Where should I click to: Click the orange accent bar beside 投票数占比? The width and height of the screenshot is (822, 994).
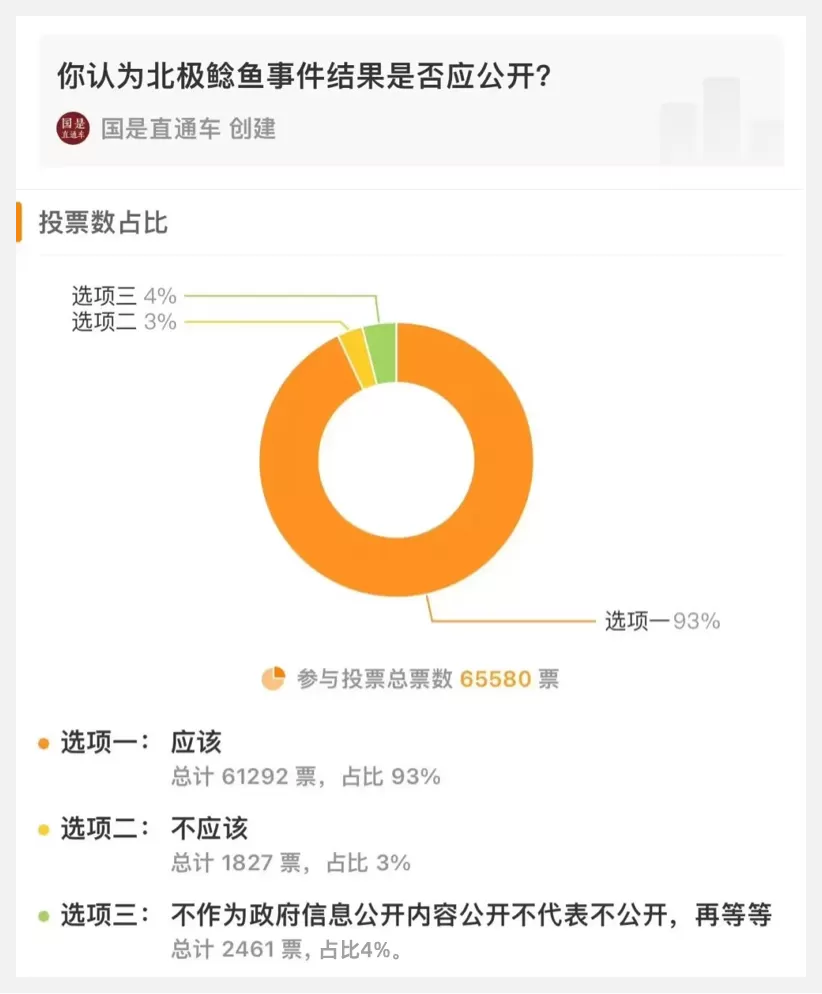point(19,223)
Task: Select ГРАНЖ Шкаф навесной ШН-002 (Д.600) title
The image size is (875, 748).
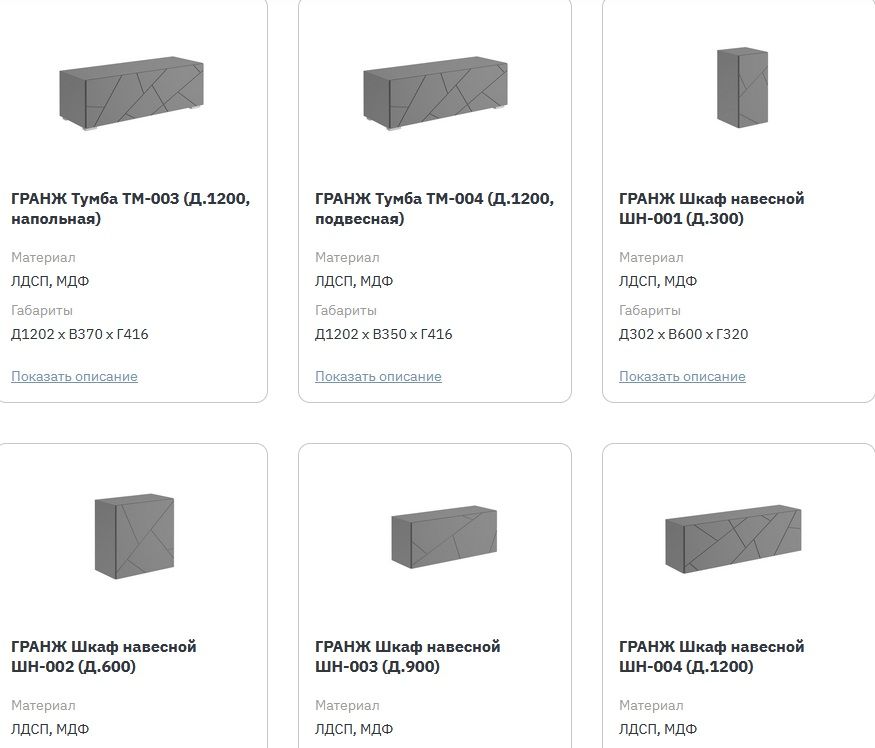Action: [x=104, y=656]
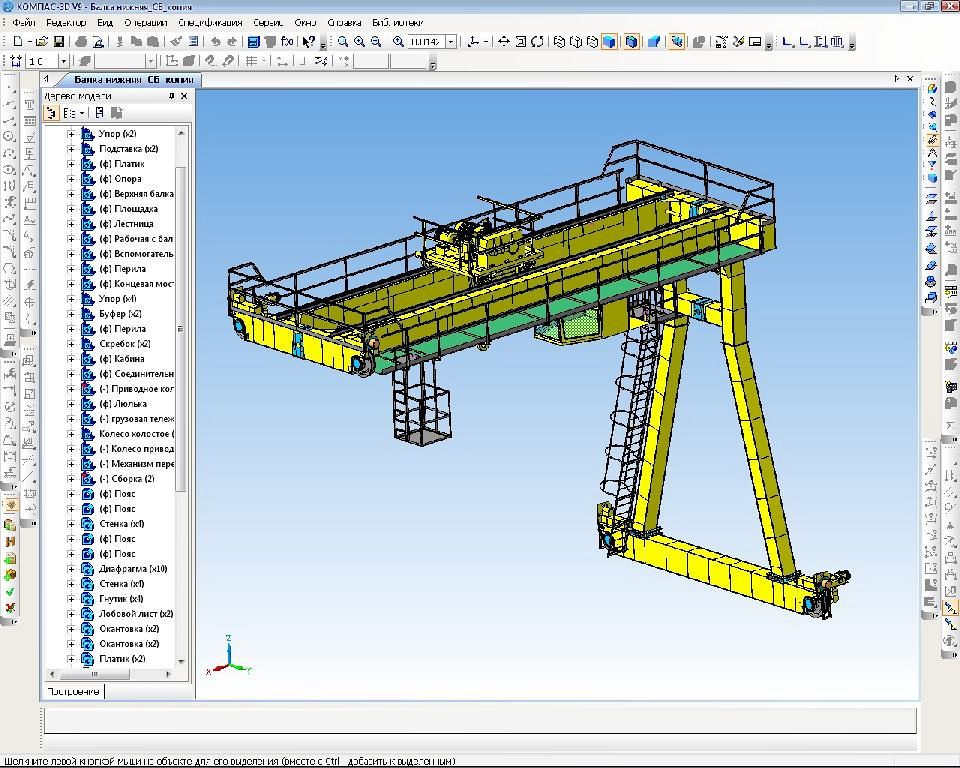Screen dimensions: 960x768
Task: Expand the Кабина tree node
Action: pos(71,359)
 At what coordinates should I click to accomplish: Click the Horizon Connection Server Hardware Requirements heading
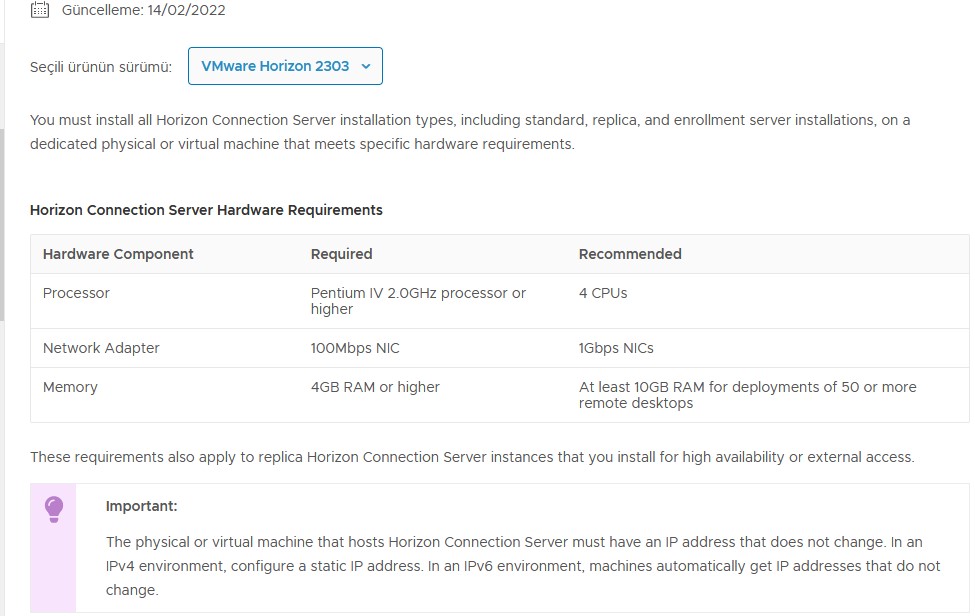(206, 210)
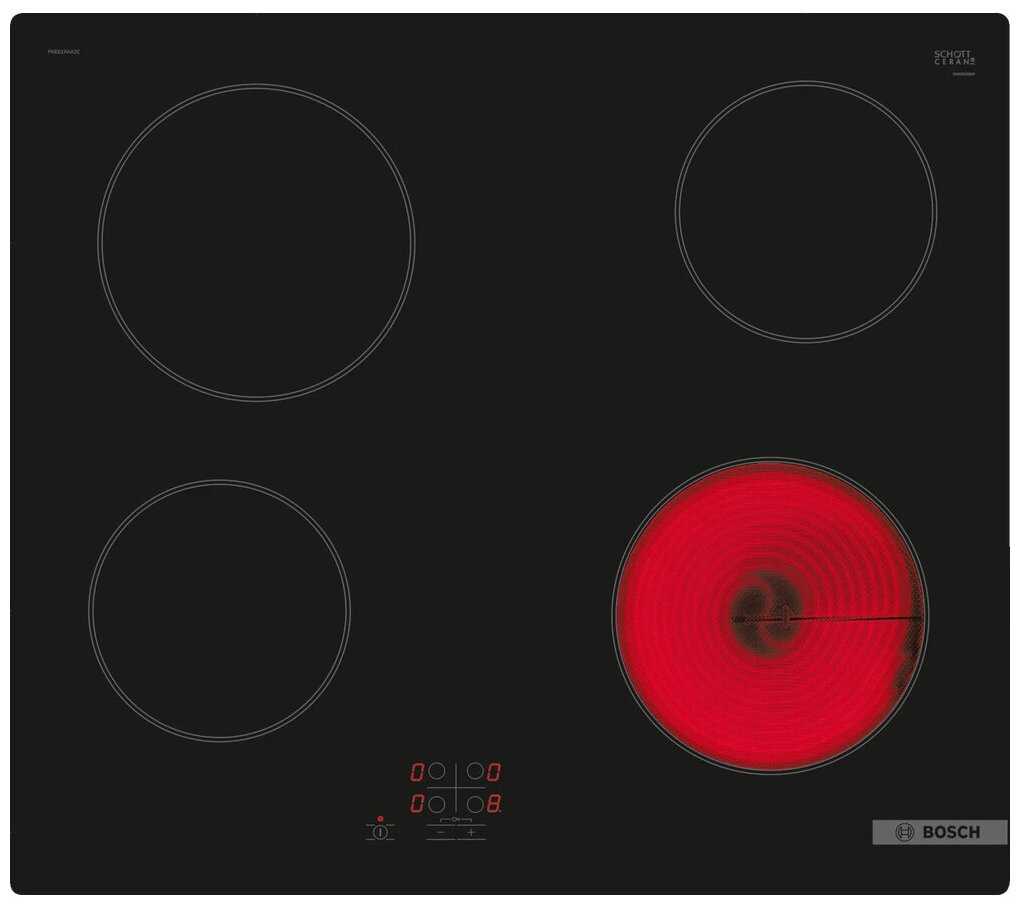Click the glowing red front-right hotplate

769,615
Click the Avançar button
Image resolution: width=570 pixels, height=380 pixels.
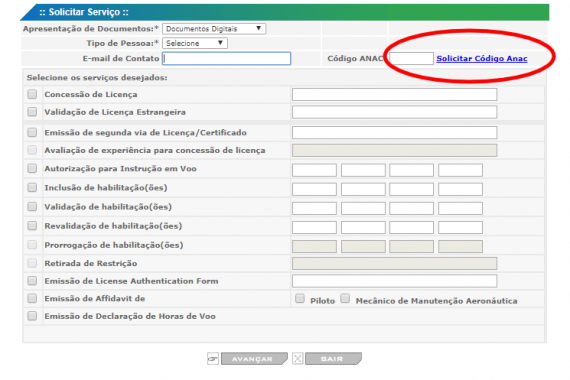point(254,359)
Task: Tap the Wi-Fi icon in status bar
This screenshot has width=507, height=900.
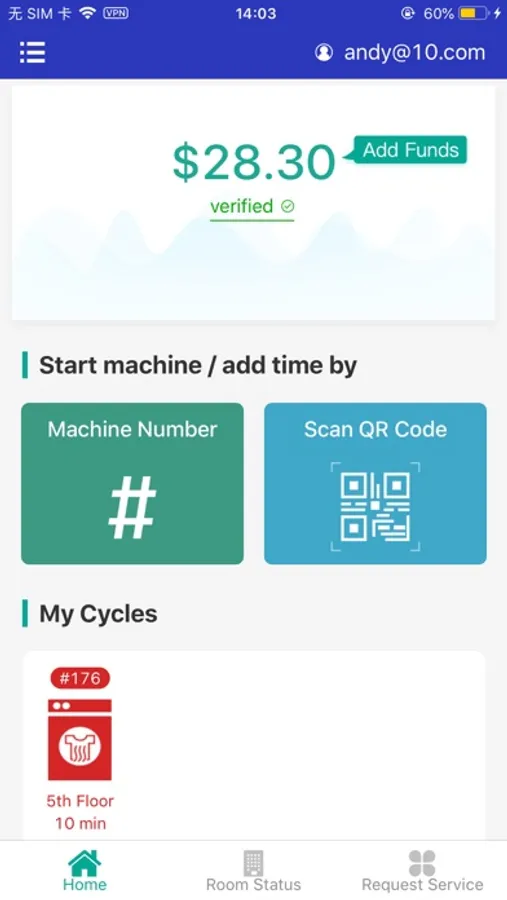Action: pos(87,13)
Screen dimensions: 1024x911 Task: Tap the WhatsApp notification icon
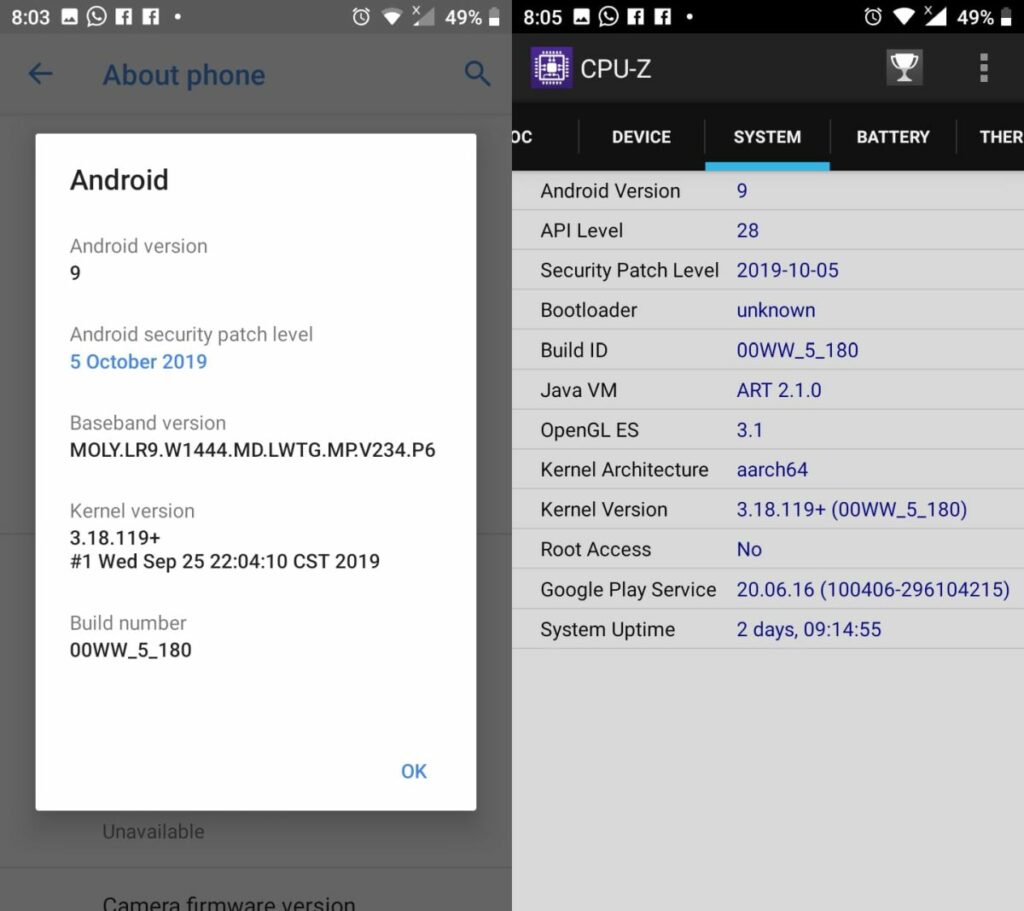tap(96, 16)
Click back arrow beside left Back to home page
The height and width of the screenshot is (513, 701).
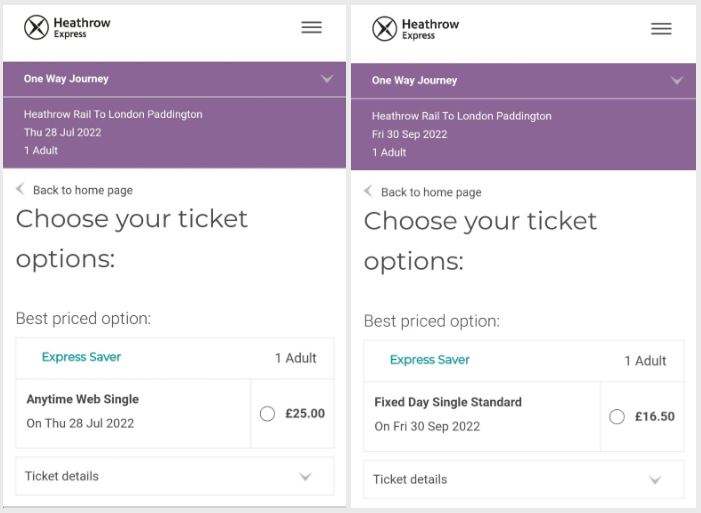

━━━━━━━━━━━━━━━━

* **Exercise brief**: Output the data exactly, pictures omitted.

* **Answer to this exercise**:
Where should I click to: Click the orange accent bar beside 投票数占比? The width and height of the screenshot is (822, 994).
point(19,223)
Task: Select ГРАНЖ Шкаф навесной ШН-002 (Д.600) title
The image size is (875, 748).
Action: [x=104, y=656]
Screen dimensions: 960x768
Task: Expand the Кабина tree node
Action: pos(71,359)
 At what coordinates should I click to accomplish: Click the Horizon Connection Server Hardware Requirements heading
(206, 210)
Click the glowing red front-right hotplate

769,615
Click the Avançar button
Image resolution: width=570 pixels, height=380 pixels.
point(254,359)
Task: Tap the Wi-Fi icon in status bar
This screenshot has width=507, height=900.
Action: pos(87,13)
Screen dimensions: 1024x911 Task: Tap the WhatsApp notification icon
tap(96, 16)
Click back arrow beside left Back to home page
The height and width of the screenshot is (513, 701).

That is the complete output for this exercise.